Extraits tirés de « Le siècle du populisme » de Pierre Rosanvallon :
Ce livre a pour objet de proposer une première esquisse de cette théorie manquante (la théorie du populisme). Avec l’ambition de le faire dans des termes qui permettent une confrontation radicale – c’est-à-dire qui va à la racine des choses – avec l’idée populiste. Ce qui implique de la reconnaître comme étant l’idéologie ascendante du XXIe siècle, une reconnaissance nécessaire à l’instruction de sa critique approfondie sur le terrain de la théorie démocratique et sociale. »
« L’empereur n’est pas un homme, c’est un peuple. » (Louis Napoléon, 2 décembre 1851) (…) Alors que les libéraux pensent que la représentation a pour but de refléter la diversité et de constituer ensuite une forme de cohérence à travers les mécanismes de la délibération parlementaire, les bonapartistes voulaient qu’elle exprime immédiatement une unité présupposée.
« Il y a une chose plus forte que la Constitution […] c’est la volonté du peuple. Qu’est-ce qu’une Constitution en effet ? C’est une production du peuple ; c’est lui, le peuple, la première source du pouvoir et, s’il le souhaite, le peuple peut abolir la Constitution. » (George Wallace, gouverneur de l’Alabama au tournant des années 1970). Populistes de gauche et populistes de droite ne diffèrent pas sur ce point : la Constitution est pour eux la simple expression momentanée d’un rapport de forces. C’est estimer, en d’autres termes, que la sphère du droit n’a aucune autonomie, et que tout est donc politique.
On peut rappeler à ce propos la fameuse apostrophe à ses adversaires d’un socialiste français en 1981 : « Vous avez juridiquement tort parce que vous êtes politiquement minoritaires. »
C’est ainsi toute une conception du public qui est en cause dans la vision césarienne du politique. Le public n’est jamais compris comme l’espace en travail de l’interaction et de la réflexion entre les groupes et les individus ; il n’est appréhendé que sous les espèces figées des institutions légitimées par l’élection.
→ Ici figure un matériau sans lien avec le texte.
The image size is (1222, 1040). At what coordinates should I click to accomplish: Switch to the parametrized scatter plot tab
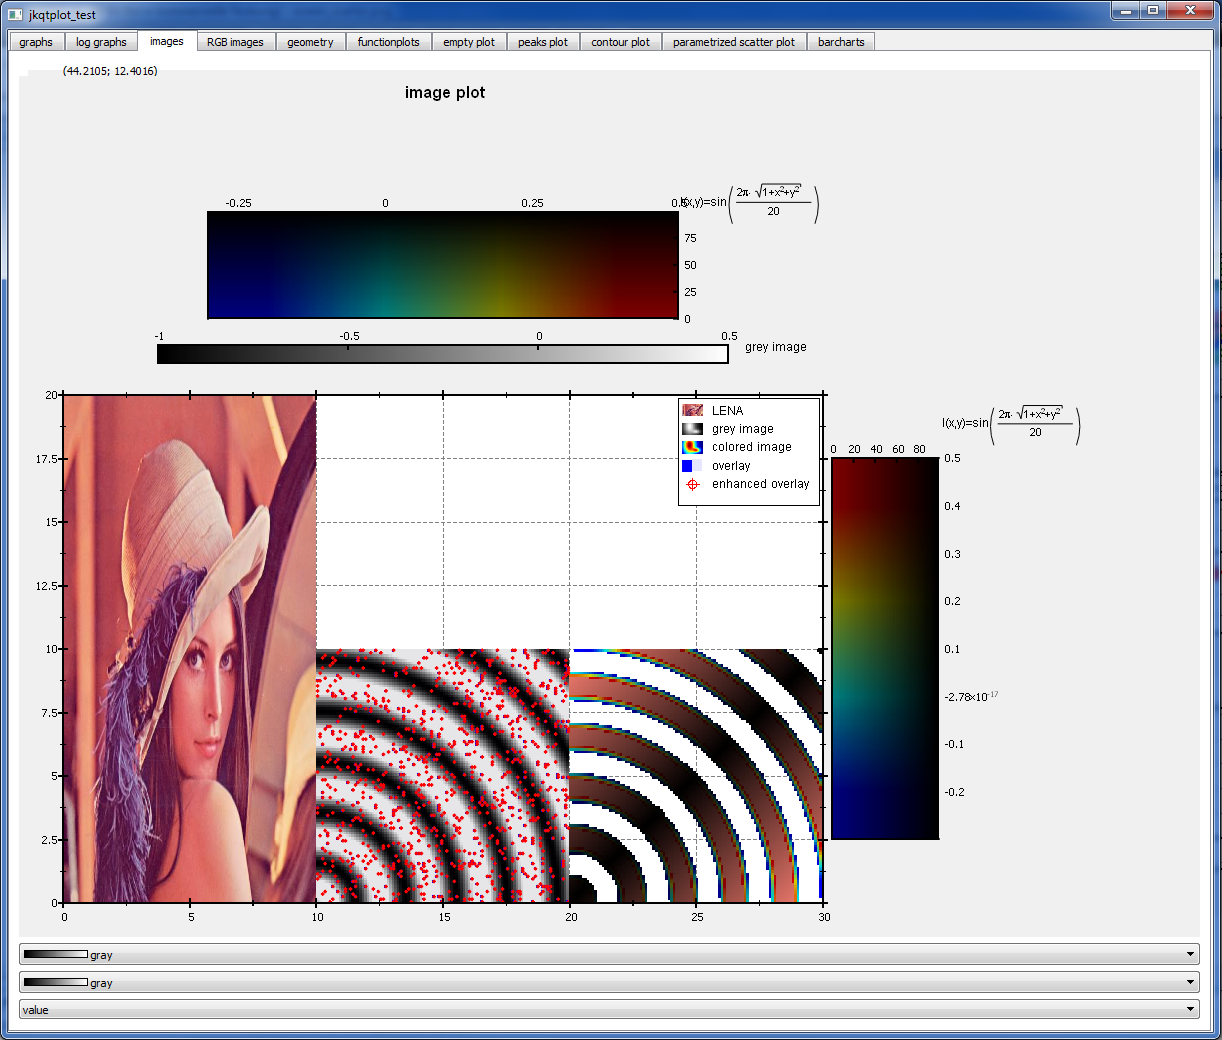[x=734, y=41]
Les journaux étaient appréhendés dans cette perspective comme « des centaines de petits États au milieu de l’État », des institutions privées qui jouaient un rôle politique. Ils étaient une puissance publique en mains particulières : le journaliste, résumait ce théoricien du régime, intervient dans la vie publique avec sa conscience ou ses intérêts personnels comme seul mandat. Il n’est élu par personne alors qu’il incarne un véritable pouvoir social. (…) Pour dire les choses autrement, le journal peut être considéré comme une puissance aristocratique dans un monde démocratique. (…) « Les journaux, qui ne représentent et ne sauraient représenter que des intérêts individuels, doivent être subordonnés aux intérêts généraux », disaient-ils (les bonapartistes).
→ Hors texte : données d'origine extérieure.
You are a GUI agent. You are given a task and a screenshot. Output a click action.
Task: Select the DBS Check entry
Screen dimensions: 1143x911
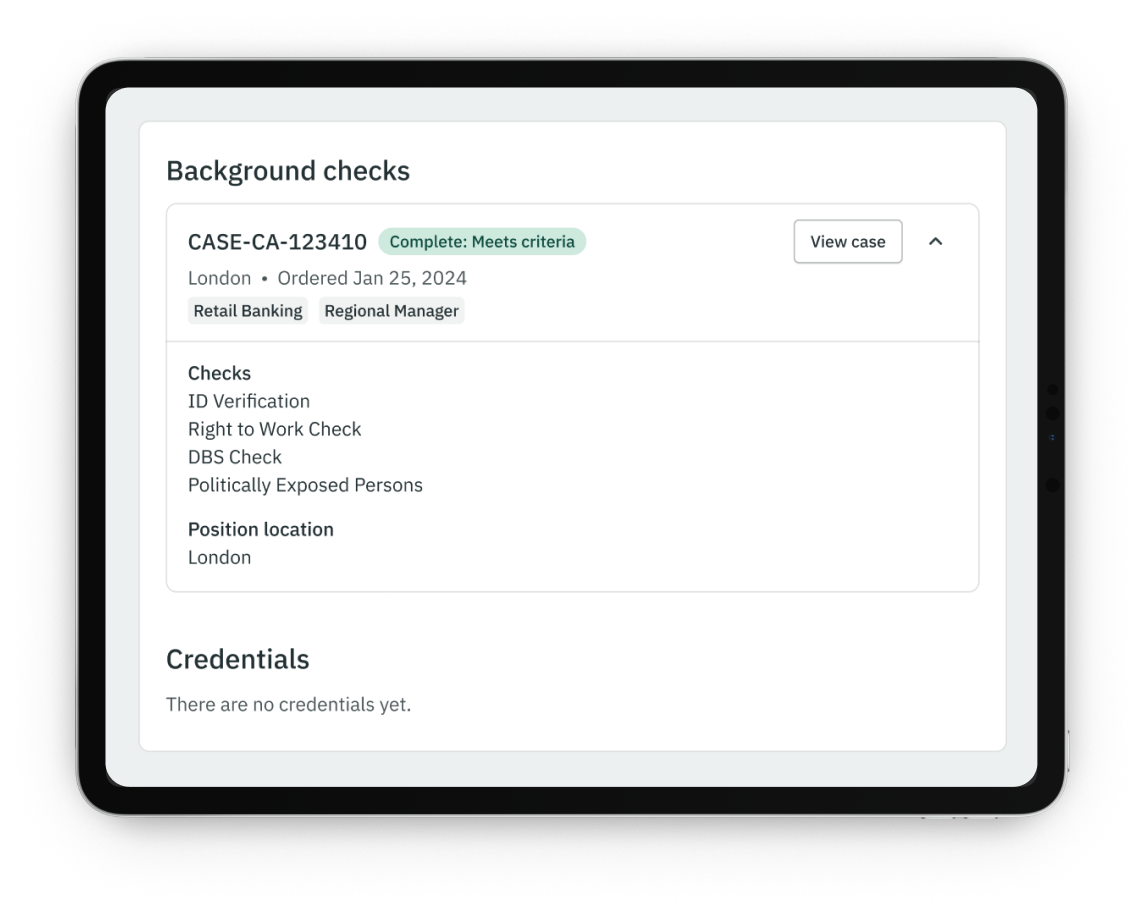click(235, 457)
 Les cours constitutionnelles et les institutions indépendantes de régulation ont souvent été décrites comme « libérales », au sens où elles protégeraient les individus des risques de tyrannie de la majorité. Il est vrai qu’elles ont de ce point de vue un « effet libéral ». Mais il faut en même temps bien les considérer comme des institutions pleinement démocratiques, c’est-à-dire participant à la mise en œuvre d’une souveraineté collective. (…) Ce caractère démocratique doit d’abord s’attacher au mode de nomination de ceux qui composent ces institutions, les soumettant à diverses séries d’épreuves et de vérifications (conditions de compétence ; critères d’indépendance ; soumission à des auditions publiques ; transparence de tous ces éléments et encadrement de l’intervention du pouvoir exécutif). La qualité démocratique d’une institution doit par ailleurs s’apprécier au regard de ses conditions d’organisation (le caractère collégial de ces institutions ayant une importance décisive). Elle doit enfin se lier à des règles spécifiques de fonctionnement (transparence ; publicité des délibérations ; reddition de comptes ; évaluation ; communication citoyenne ; interaction avec des organismes de la société civile intervenant dans le même champ). On voit là qu’il reste beaucoup à faire pour définir et organiser la qualité démocratique de ce type d’institution.